Based on the foregoing, the Court is confident that service of process is unwarranted at this juncture. However, the Court is cognizant of the usual necessity to allow a Plaintiff leave to amend a complaint where it can be remedied by such amendment. See Grayson v. Mayview State Hospital, 293 F.3d 103, 108 (3d Cir. 2002). Thus, Plaintiff will be granted the opportunity to file an amended complaint. Plaintiff is strictly cautioned that the allegations in the amended complaint "should be specific as to time and place, and should identify the specific person or persons responsible for the deprivation of his constitutional rights and what each individual did that led to deprivation of his rights." Williams v.

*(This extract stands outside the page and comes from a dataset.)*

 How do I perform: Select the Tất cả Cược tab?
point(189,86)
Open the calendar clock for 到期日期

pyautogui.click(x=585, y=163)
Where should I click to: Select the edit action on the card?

Pa. Dep't of Corr., 2013 U.S. Dist. LEXIS 88367, *18 (M.D. Pa. 2013) (citing Ashcroft v. Iqbal, 556 U.S. 662, 676 (2009)). "It must be a new pleading which stands by itself as an adequate complaint without reference to the complaint already filed." Young v. Keohane, 809 F. Supp. 1185, 1198 (M.D. Pa. 1992).
Plaintiff will be afforded an opportunity to file an amended complaint to sufficiently state a claim for relief. Failure to file a properly supported amended complaint will result in dismissal of this action without further notice of Court.